ABTS⁺ radical cation scavenging activity of test compound (%) = 100(A_blank − A_test)/A_blank.

(3)

where A_test or A₁₅ = The absorbance value for each tested candidate after 15 min of addition ABTS^·+ solution. A_blank or A₀ = The absorbance value of ABTS^·+ itself before adding the tested candidates.

i.e., Time = 0. (A_blank was adjusted to be 0.70)

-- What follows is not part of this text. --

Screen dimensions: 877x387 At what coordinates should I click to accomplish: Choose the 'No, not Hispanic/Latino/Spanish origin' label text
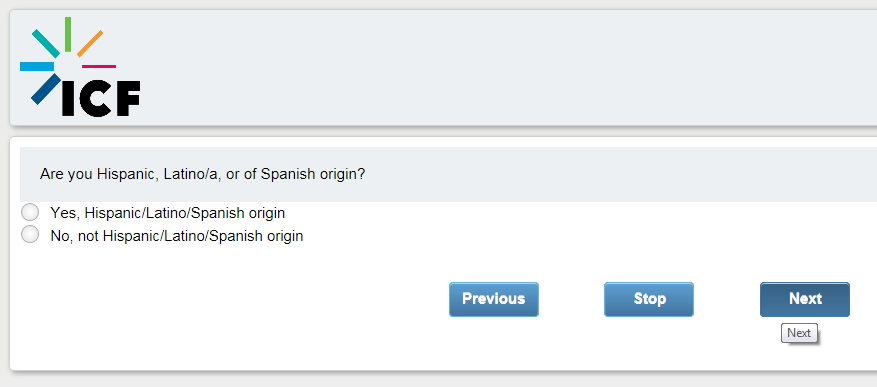177,236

In this assay, after 15 min of reaction, the IC50 (inhibitory concentration 50 percent) of each of the test compounds was determined and calculated by Unico spectrophotometer 1200 USA and compared to that of L-ascorbic acid as the reference and standard.

4.3. Docking Study

A molecular docking study of the sixteen newly designed and synthesized indolic compounds was performed using the MOE 2019.0102 program [40]. The newly synthesized compounds were drawn using ChemDraw, imported into the MOE program window, converted for their 3D forms, adjusted for the partial charges, and energy minimized as described earlier [41,42]. The database was built containing the newly synthesized candidates (1–12a–e) together with the co-crystallized ascorbic acid as a reference standard. A general docking process was performed using the site of the co-crystallized ascorbic acid inside cytochrome c peroxidase as the docking site. Furthermore, all the other docking parameters were adjusted as previously discussed in detail [43,44]. Moreover, it is worth mentioning that a program validation process was performed at first before applying the docking process by redocking the co-crystallized ascorbic acid at its binding pocket of the cytochrome c peroxidase enzyme. A valid performance was confirmed by obtaining a low RMSD value (˂1) [45,46].

4.4. QSAR Study

A set of 10 derivatives of 1H-indol-3-yl compounds from antioxidant activities was assisted and examined by 2D-QSAR to evaluate the effect of its structure varieties. For further validation and experimental data you can refer to the supplementary file.

5. Conclusions

A new series of 3-(4-(thiophen-2-yl)-pyridin/pyran/pyrimidin/pyrazol-2-yl)-1H-indole derivatives were designed and synthesized as promising antioxidant candidates based on the introduction of equivalent reducing heterocyclic rings comparable to that of ascorbic acid. Applying a quantitative analysis of the structure-activity relationship (2D-QSAR) on candidates exhibited a various range of potentially promising antioxidant activities. Concerning ascorbic acid antioxidant activity, these synthesized compounds were categorized into three featured groups of antioxidants based on the results of their biological scavenging abilities against the evaluated radicals in vitro. Surprisingly, compound 10 was found to be more potent than ascorbic acid with IC₅₀ = 28.23 μg/mL compared to that of ascorbic acid (IC₅₀ = 30.03 μg/mL). It could be a promising lead compound, which via structural modification, led to the design and synthesis of novel powerful antioxidants. Furthermore, the mechanism of action for the new compounds was proposed as cytochrome c peroxidase inhibitors via molecular docking compared to ascorbic acid as a reference standard.